Monday, February 21, 2011

ACO with Teddy Tahu Rhodes


Australian Chamber Orchestra present: Tour One – TEDDY TAHU RHODES at the Sydney Opera House.

Songs with and without words.

The Mahler Adagietto (from Symphony No.5.) (1902), familiar to those of us who remember the Visconti film DEATH IN VENICE was our first offering in this concert. It is a beautiful and melancholic experience.

Whether it was written as a wordless love declaration by Gustav Mahler to his future wife, or is related more to the sombre setting of a Ruckert poem, “Ich bin der Welt abhanden recommend” (1901):

I have lost touch with the world where I once wasted too much of my time…
for I am truly dead to the world…
and repose in tranquil realms.

This composition is truly “…a masterpiece of emotion intensely felt and yet restrained in expression.” (Henry-Louis de La Grange.) The lingering strings punctuated with harp arpeggios blissfully float the imagination and the tempo of the day to a place of contemplation.
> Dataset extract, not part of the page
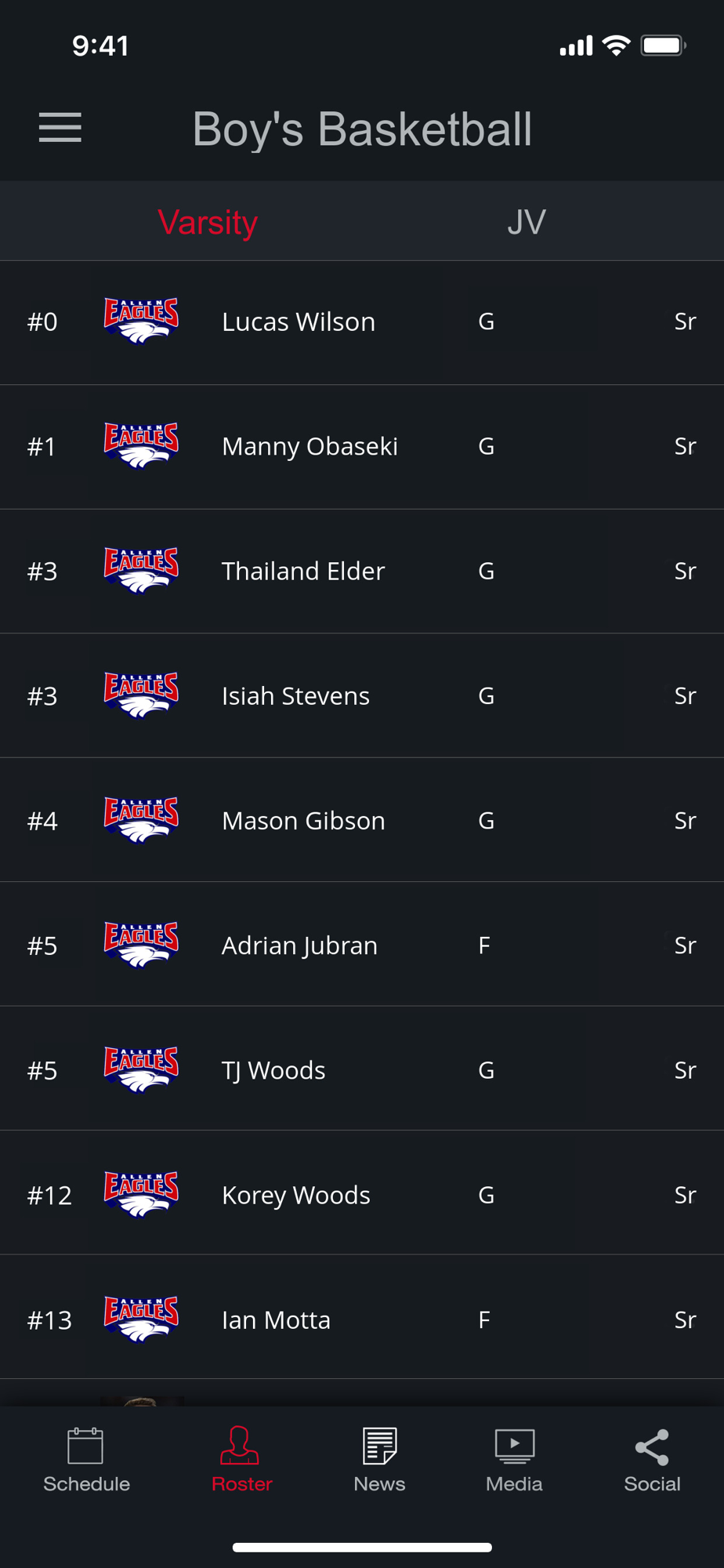Screen dimensions: 724x1568
Task: Tap the Roster person icon
Action: click(x=240, y=1446)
Sergei Prokofiev’s Five Melodies, Op.35bis, (1925) were conceived as songs to be sung without words. They were transposed into violin works and orchestrated by Joseph Swenson and this is what we heard. The works were pleasant but I felt no more than curiosities.

Another orchestral work Birthday Piece for RRB (1986) was a way to introduce the first of set of songs given by the guest artist, Teddy Tahu Rhodes. SONGS BEFORE SLEEP by Richard Rodney Bennett – a collection of six poems, all taken from the Oxford Dictionary of Nursery Rhymes commissioned by BBC 3 and the Royal Philharmonic Society in 2002-2003. The lyrics are quite surprising and not, altogether, the rhymes or sentiments you may remember as a child. Like the Grimm’s Brothers stories, often full of images and warnings that are not in, say, the ‘Disney’ tradition we have become used too. Mr Rhodes had charming fun with these works and boyishly used his charismatic presence to win his audience. The voice was characteristically warm and resonant. Sexy! TWINKLE, Twinkle Little Star, being the most captivating of the songs. Beethoven’s song cycle : “An die ferne Geliebte, Op. 98.”, regarded as the first offering of this genre of work (1816), ever was sung in German, the experience was easy. Mr Rhodes sang with a seeming deeper connection to this material than the Bennett. I wondered, however, whether the imaginative engagement of a character/role in the opera world gave Mr Rhodes a more secure imaginative leash to create in, for this concert Mr Rhodes was , in my experience of him, less engaged, and although musically still ravishing was not so immersed in the performance: more formal, less embodied. More technical, less imaginative.

Felix Mendelssohn’s String Quartet No.3 in D major,Op.44,No.1 (1838)was the last all orchestra work of the concert.

The first concert of the season from the ACO, a good concert not a great one.